A little snooze, apparently. I collapsed onto my bed and fell asleep. I like the process of falling asleep. I like how all the sounds around you go muffled, how your mind wanders aimlessly and how the world seems better if you process it with your eyes shut. I like the way your breathing slows right down and everything just seems to melt into a candyfloss world of dreams.
Yes. It would be nice if I could do it when I'm supposed to - such as, at night time for example. It's half an hour into tomorrow and I am still fancifully awake. It seems I accidentally gave myself a power nap and now I'm wired up like a Christmas tree.
I've tried all the old tactics. I spent ages working on a theory that simultaneous events are meaningless because time is measured by how fast light can travel. I had a little chuckle to myself when I realised that that was kind of Einstein's thing a hundred years ago. Obviously space and time are related.

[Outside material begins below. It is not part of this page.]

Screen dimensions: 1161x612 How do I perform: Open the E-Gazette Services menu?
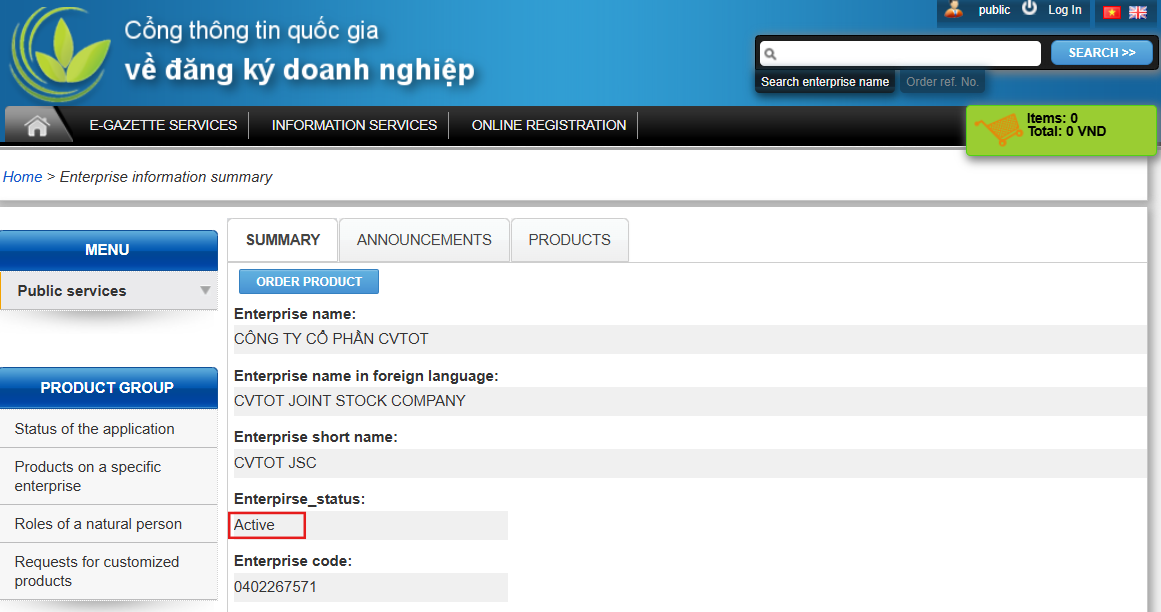[163, 125]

Then I tried figuring out how long it takes data to beam back from the little robot we recently attached to a comet. It turns out to be about half an hour. Hooray.
Still awake.
Another thing I quite like about falling asleep is that feeling of actually falling. It's as though your head loses all ability to figure out which way up you are. Sometimes when I'm really tired I lie there and feel the room spin around me like a spinning top. As it spins, I close my eyes and imagine I'm caught up in some sort of tornado, or tied to a roundabout or something. Though, that last one is weird enough to jolt me awake.
Horrible that, isn't it, when you jolt awake half-way through falling into sleep?
The worst time it happened to me, I woke with a shudder as the car bounced along the rumble strip. I have never driven that tired since - it's just not worth the risk. I had had two cans of Red Bull on the M5 at 1am and by the time I got past Bristol, the 'wings' had turned into lead weights. I drove really carefully all the way along the M4, all the way off the Junction 12 roundabout and halfway into Calcot at about 20 miles per hour, when I saw a car explode into a flash of blue light behind me.
Thankfully, the little light on the breathalyser went green that night. I hadn't actually drunk any alcohol but for a minute, my whole life was in the hands of a couple of electronic circuits doing a chemical analysis. I decided there and then that I would value sleep more highly.
I think maybe I'll give it another go. Typing in front of a luminous screen at ten to one in the morning probably isn't helping.